Top of Study text
A study in tree shrews — a small mammal that also gets infected with the hepatitis B virus (HBV) — gave researchers a deeper understanding of the innate immune response processes triggered by the virus.
The study, “Extracellular Vesicles Including Exosomes Regulate Innate Immune Responses to Hepatitis B Virus Infection,” published in the journal Frontiers in Immunology, also demonstrated that the ability of the virus to cause a chronic infection may rest on the balance between the innate immune response and the virus’s attempts to suppress it.
For drug development to be possible, researchers need an understanding of how a disease affects the body. But for HBV, researchers know relatively little of the immune processes that get into gear when the virus strikes.
Researchers at Kumamoto University in Japan injected tree shrews with the virus to better understand the innate immune reactions to HBV. They observed that only 55 percent of the animals became infected, suggesting the other half of the group had an immune response that prevented the virus from settling in the liver.
Using liver cells from the shrews, the team found that early on during the infection, the levels of the immune mediator IFN-gamma increased.
The factor was released from immune cells called natural killer (NK) cells in the liver, but only if another immune cell, the macrophage, was present. The team then showed that IFN-gamma activated a gene called DDX60 that allowed liver cells to destroy the viral HBV genome.
The team also detected another key to the immune response. When liver cells got infected, they released extracellular vesicles (EVs) — small spheres holding bits of the viral genes that trigger an additional immune response.
“We showed that EVs coming from HBV-infected hepatocytes carry viral nucleic acids which, in turn, stimulates the innate immune response against HBV,” Hiroyuki Oshiumi, a professor at Kumamoto University and the study’s senior investigator, said in a news release.
But the team also found that HBV can escape the immune response by increasing the levels of immunosuppressive factors in the released spheres. The factors tone down the activation of the NK cells needed for IFN-gamma release, and the virus gets an opportunity to spread within the liver.
Bottom of Study text
Please copy the passage of the hepatitis B text above starting at "The factor was" and ending at "additional immune response.", and switch "macrophage" to "dendritic cell".
Top of Source material
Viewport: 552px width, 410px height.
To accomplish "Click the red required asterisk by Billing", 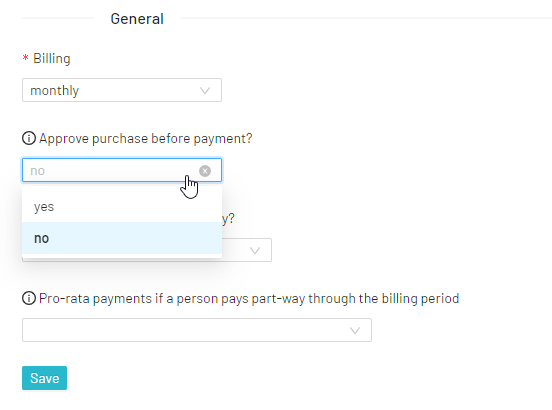I will pos(25,58).
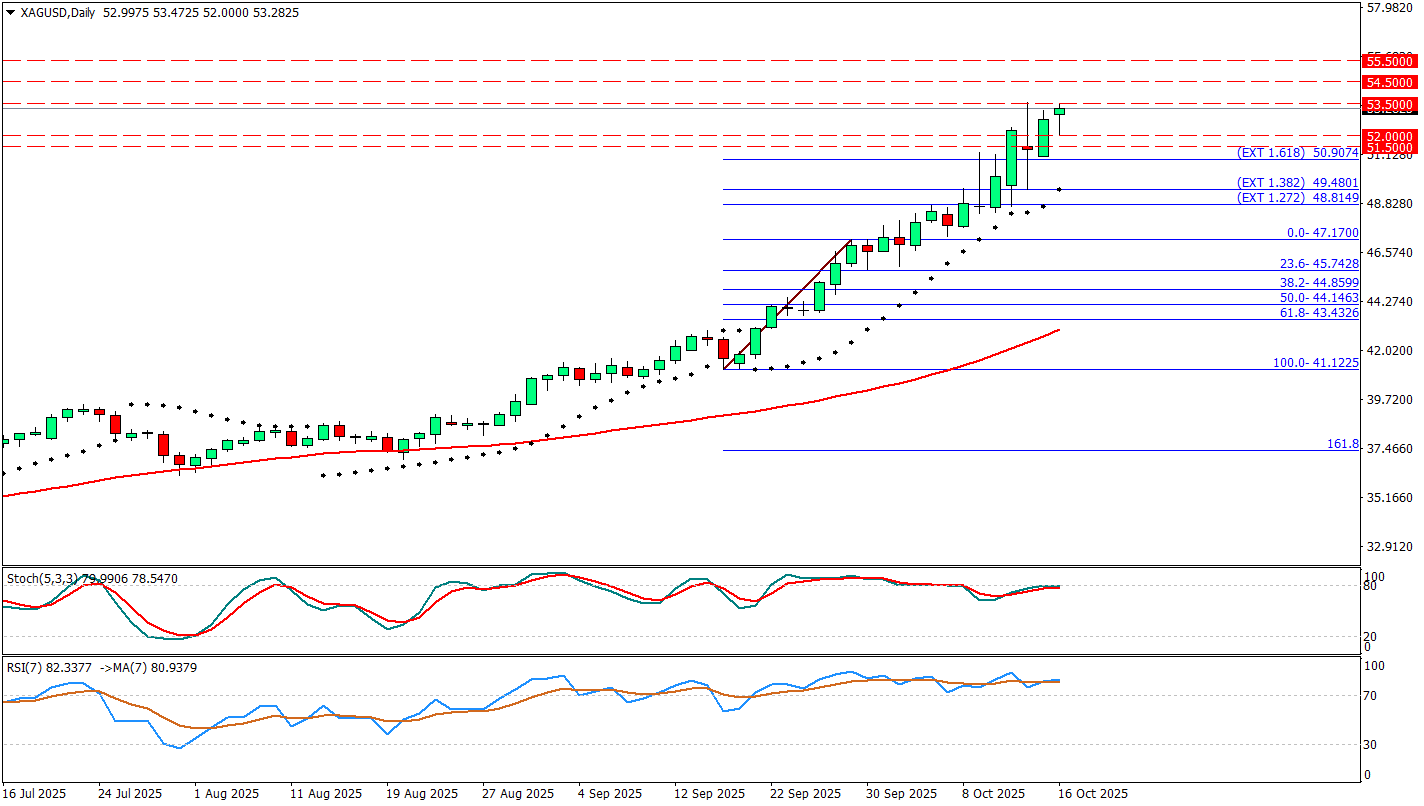Click the EXT 1.618 50.9074 label
The width and height of the screenshot is (1424, 806).
click(x=1297, y=153)

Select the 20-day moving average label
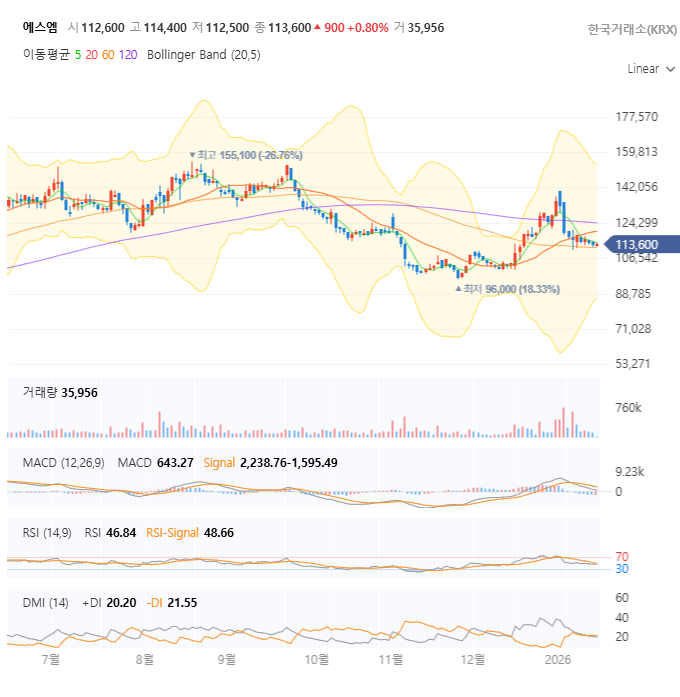tap(92, 55)
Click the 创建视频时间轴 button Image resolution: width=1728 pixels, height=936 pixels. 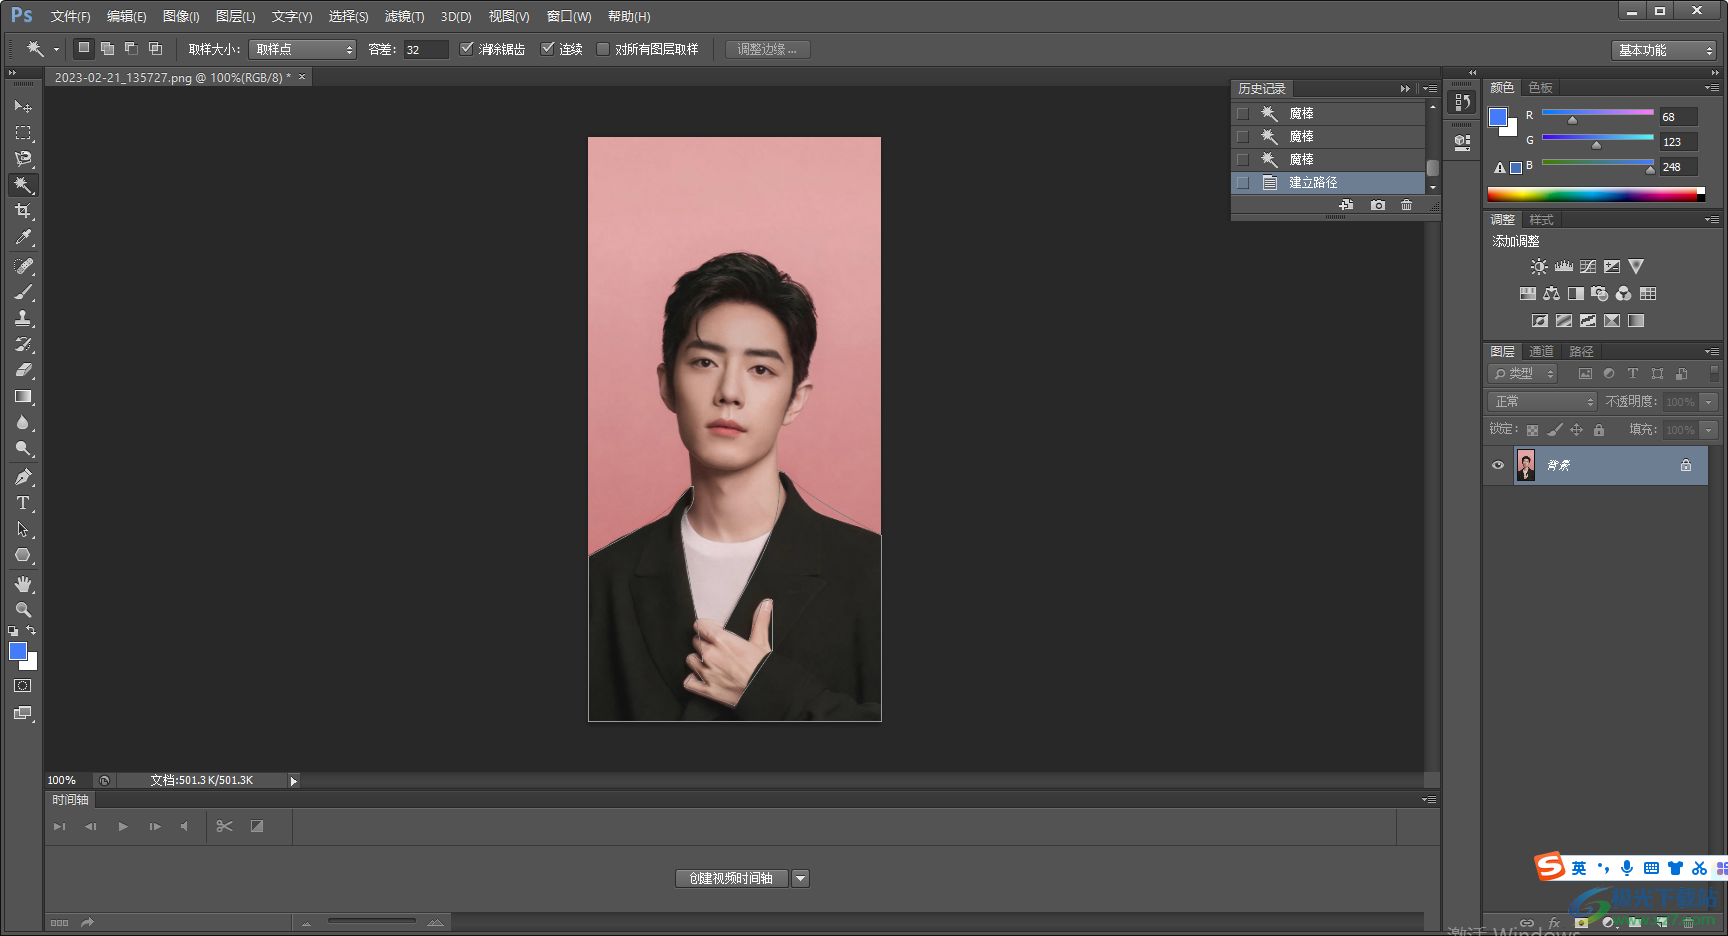point(731,878)
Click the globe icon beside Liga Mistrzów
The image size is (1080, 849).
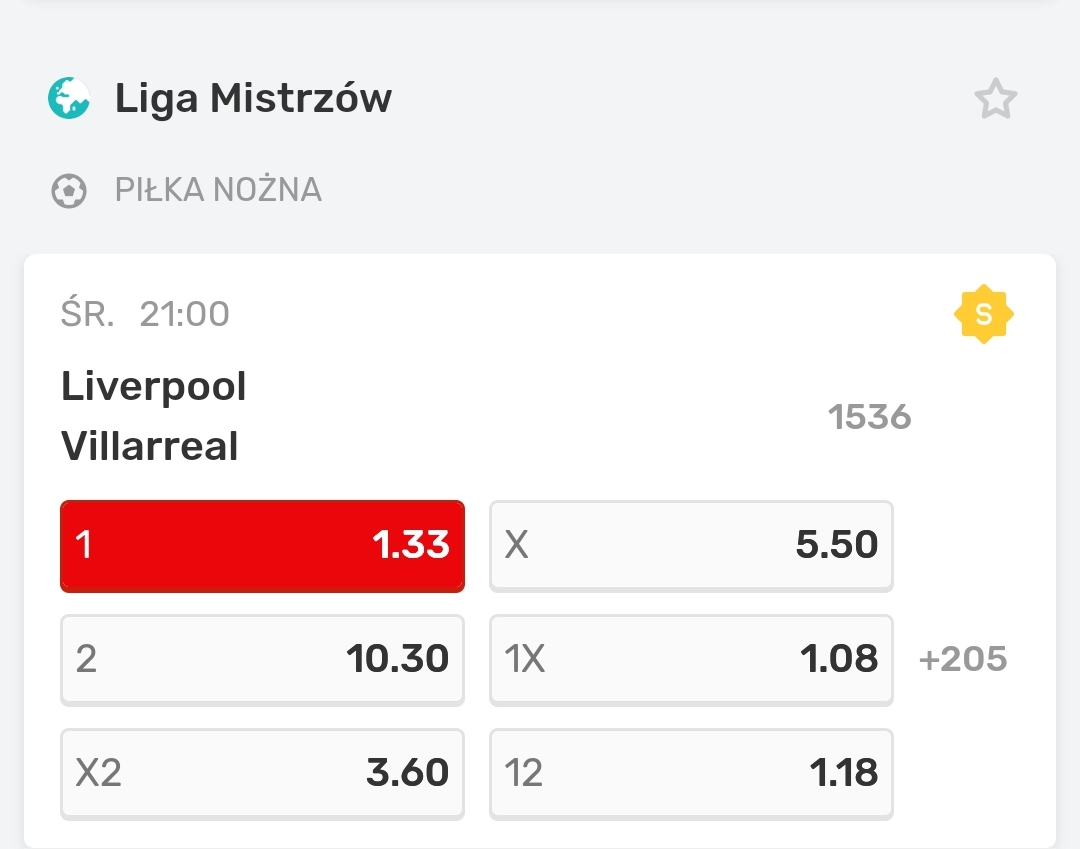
Bottom of Source material
**Response below:**
The factor was released from immune cells called natural killer (NK) cells in the liver, but only if another immune cell, the dendritic cell, was present. The team then showed that IFN-gamma activated a gene called DDX60 that allowed liver cells to destroy the viral HBV genome.
The team also detected another key to the immune response. When liver cells got infected, they released extracellular vesicles (EVs) — small spheres holding bits of the viral genes that trigger an additional immune response.